Доктор Масаки снова выдул длинную струю дыма. Я скрестил руки и злобно смотрел на его подбородок.
— Значит, вы не будете против, если я начну искать преступника?
— Разумеется, нет. Ты полностью свободен. Делай как знаешь.
— Спасибо. Могу ли я покинуть на время больницу? Мне бы хотелось кое-куда сходить…
Я поднялся с кресла и, опершись ладонями о край стола, поклонился, но доктор Масаки остался равнодушен. Откинувшись в кресле, он сделал очередную затяжку и попытался выдуть дым как можно выше.
— Сходить? Куда это ты собрался?
— Еще не решил… Но там я разузнаю всю суть этого дела.
— Хм… Смотри только не перепугайся, когда разузнаешь.
— Что?!
— Может, нам с тобой лучше и не знать, что стоит за свитком…
Я невольно замер.
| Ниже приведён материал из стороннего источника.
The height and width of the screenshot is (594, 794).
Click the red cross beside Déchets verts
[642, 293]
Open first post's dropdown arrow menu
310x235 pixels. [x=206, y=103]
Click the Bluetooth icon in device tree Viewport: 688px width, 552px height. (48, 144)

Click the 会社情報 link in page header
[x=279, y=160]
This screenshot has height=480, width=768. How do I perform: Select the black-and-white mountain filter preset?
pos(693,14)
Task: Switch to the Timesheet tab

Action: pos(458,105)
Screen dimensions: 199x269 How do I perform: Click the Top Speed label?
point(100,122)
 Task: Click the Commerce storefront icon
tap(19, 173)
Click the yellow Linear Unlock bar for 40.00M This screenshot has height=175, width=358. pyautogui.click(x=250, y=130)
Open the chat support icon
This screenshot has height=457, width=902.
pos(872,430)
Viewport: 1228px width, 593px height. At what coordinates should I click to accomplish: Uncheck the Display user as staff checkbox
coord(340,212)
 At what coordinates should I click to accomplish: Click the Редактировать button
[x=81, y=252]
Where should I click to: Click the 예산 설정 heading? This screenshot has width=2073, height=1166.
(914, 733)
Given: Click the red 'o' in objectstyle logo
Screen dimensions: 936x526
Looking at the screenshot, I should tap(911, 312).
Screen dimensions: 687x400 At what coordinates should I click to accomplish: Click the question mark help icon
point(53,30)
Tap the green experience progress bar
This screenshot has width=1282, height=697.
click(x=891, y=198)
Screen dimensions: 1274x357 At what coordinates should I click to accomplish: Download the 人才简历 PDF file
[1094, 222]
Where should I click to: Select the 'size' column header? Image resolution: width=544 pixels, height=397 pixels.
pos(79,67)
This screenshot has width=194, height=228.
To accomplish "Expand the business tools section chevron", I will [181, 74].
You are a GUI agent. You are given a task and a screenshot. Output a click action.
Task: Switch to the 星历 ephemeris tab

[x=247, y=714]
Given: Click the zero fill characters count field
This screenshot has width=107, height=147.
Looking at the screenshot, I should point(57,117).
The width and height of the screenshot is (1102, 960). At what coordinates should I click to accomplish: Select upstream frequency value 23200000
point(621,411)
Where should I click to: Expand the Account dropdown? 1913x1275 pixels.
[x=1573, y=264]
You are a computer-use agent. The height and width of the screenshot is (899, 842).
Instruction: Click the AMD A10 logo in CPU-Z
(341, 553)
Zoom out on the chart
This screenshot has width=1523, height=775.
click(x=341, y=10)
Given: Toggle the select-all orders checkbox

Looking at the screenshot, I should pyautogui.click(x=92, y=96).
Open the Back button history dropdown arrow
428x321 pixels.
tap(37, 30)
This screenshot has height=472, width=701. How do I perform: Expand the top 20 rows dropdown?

Меня будто парализовала некая сила, таившаяся в словах доктора Масаки. Небывалые события, неслыханные враги, беспрецедентные, загадочные происшествия… Все это то ли взаправду подтолкнуло его к решению совершить самоубийство, то ли заставило бравировать темой и перевести ее в шутку.
Не в силах сопротивляться, я опустился в кресло, поверженный нечеловеческой храбростью доктора Масаки.
— Хорошо… Тогда я не выйду отсюда, пока мы не отыщем преступника. Я не тронусь с места, пока ко мне не вернется память и я не разгадаю тайну этого свитка! Вы согласны, профессор?
Доктор Масаки не ответил. Склонившись, он бросил окурок в пепельницу-даруму, сгорбился и облокотился на стол. Хитро поглядывая на меня, он насмешливо ухмыльнулся: холодная улыбка и уголки его рта словно скрывали некий секрет.
Я чуть подался вперед. Меня охватило непонятное возбуждение, все тело будто горело огнем.
— Вы ведь согласны, профессор? Отыскав преступника, я отомщу за семью Курэ — Итиро, Моёко, Яёко и Тисэко. Кем бы ни оказался тот человек и что бы он мне ни сделал… Понимаете? Я не желаю провести всю жизнь из-за этого негодяя в аду умалишенных!
— Что ж, попробуй, — с подчеркнутым безразличием произнес доктор Масаки. Он закрыл глаза, словно марионетка, и на лице его появилась какая-то странная улыбка.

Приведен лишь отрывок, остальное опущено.